Bölüm 35

34 11 0
                                    


İyi okumalar...

"Tuğçe"

"Almira...Ben.."

"Gelsene içeri." Dedim.

Yüzüme bakamıyordu. Eskiden bana nefretle bakan kız yüzüme bakamıyordu. Garip. Kanka güvenme kimseye. Bokta çıkabilir.

"Bizde birlikte yemek yiyorduk. Yer misin sende?"

"Olur." Dedi kısık sesiyle.

"Tuğçe."

"Aaa sen mi geldin?"

"Merhaba." Dedi Tuğçe.

"Ben tabak getireyim hemen."

Bu kızda bir şeyler vardı. Çözülürdü yakında.

Tuğçe masada Hayatın yanına oturmuştu. Baran Tuğçeyle konuşmamıştı. Anlaşılan ben yokken burda birşeyler olmuştu. Hayat mesafeli Baran ise hiç konuşmuyordu.

Herkes yemeğini sessizce yerken Umut ağlamaya başlamıştı. Bende masadan kalkmıştım.

Umutun yanına varmıştım.
"Aşkım benim sen acıktın mı? Anne doyurcak şimdi seni."

"Siz takılıkoyun ben gelirim hemen."

Herkes tamam demişti.

Merdivenlere yönelip odamıza çıktım. Yatağın üzerine oturup Umutu emzirmeye başladım.

"Annesinin umudu acıkmış mı?" Baran kapıdan hayranlıkla bizi izliyordu.

"Acıkmış babası baksana kökümü kuruttu." Dedim gülümseyerek.

Baran içeri gelip kapıyı kapattı ve yanıma oturdu. Dikkatle Umutun nasıl emdiğini izliyordu.

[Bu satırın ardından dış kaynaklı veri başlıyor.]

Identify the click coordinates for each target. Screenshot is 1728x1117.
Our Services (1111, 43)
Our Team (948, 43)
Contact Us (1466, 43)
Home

"Çok bakma utandım." Dedim gülerek.

"Senin utanmanı yerim ben. Çok güzelsiniz oturup ömrümün sonuna kadar sizi izleyebilirim."

Gülümsedim.

"Sevgilim sana birşey sormak istiyorum."

"Sor güzelim."

"Tuğçe bana laf sokmuyor, iğneleyici bir şekilde konuşmuyor. En önemlisi yüzüme bile bakmıyor. Bu kıza ne oldu."

"Uzun hikaye güzelim ben sana herkes gidince anlatsam olur mu?"

"Olur sevgilim."

"Umutda yine uyuyup kaldı zaten sen onla birlikte aşağıya in ben bir lavaboya girip geleceğim."

"Tamam güzelim biz inelim sende sonra gelirsin."

Baran Umutla birlikte aşağıya inmişti bende lavaboya girmiştim. Daha kırkım çıkmadığı için hala kanamam vardı ve göğüslerim emzirirken çok ağrıyordu. Anne olmak gerçekten çok büyüleyici bir şeydi.

İşlerimi hallettikten sonra bende aşağıya inmiştim. Herkes sohbet ediyordu ama Tuğçe kenarda oturmuş köşede onları izliyordu. Sanki kafası başka bir yerdeydi.

Ben tam Baranın yanına oturacağım sırada Tuğçe "Almira konuşabilir miyiz?" Diye sordu.

Hepimiz Tuğçeye bakıp kalmıştık.

"Tamam konuşalım. Gel bahçeye çıkalım." Dedim.

Kafasını olumlu anlamda sallayıp benim arkamdan bahçeye geldi. Bahçe koltuklarına oturmuştuk.

"Almira ben nerden başlayacağımı bilmiyorum. İlk olarak senden çok özür dilerim."

"Tuğçe sen iyi misin? Benden özür diliyorsun. Sen beni sevmezdin ne oldu da şimdi böyle düşünüyorsun."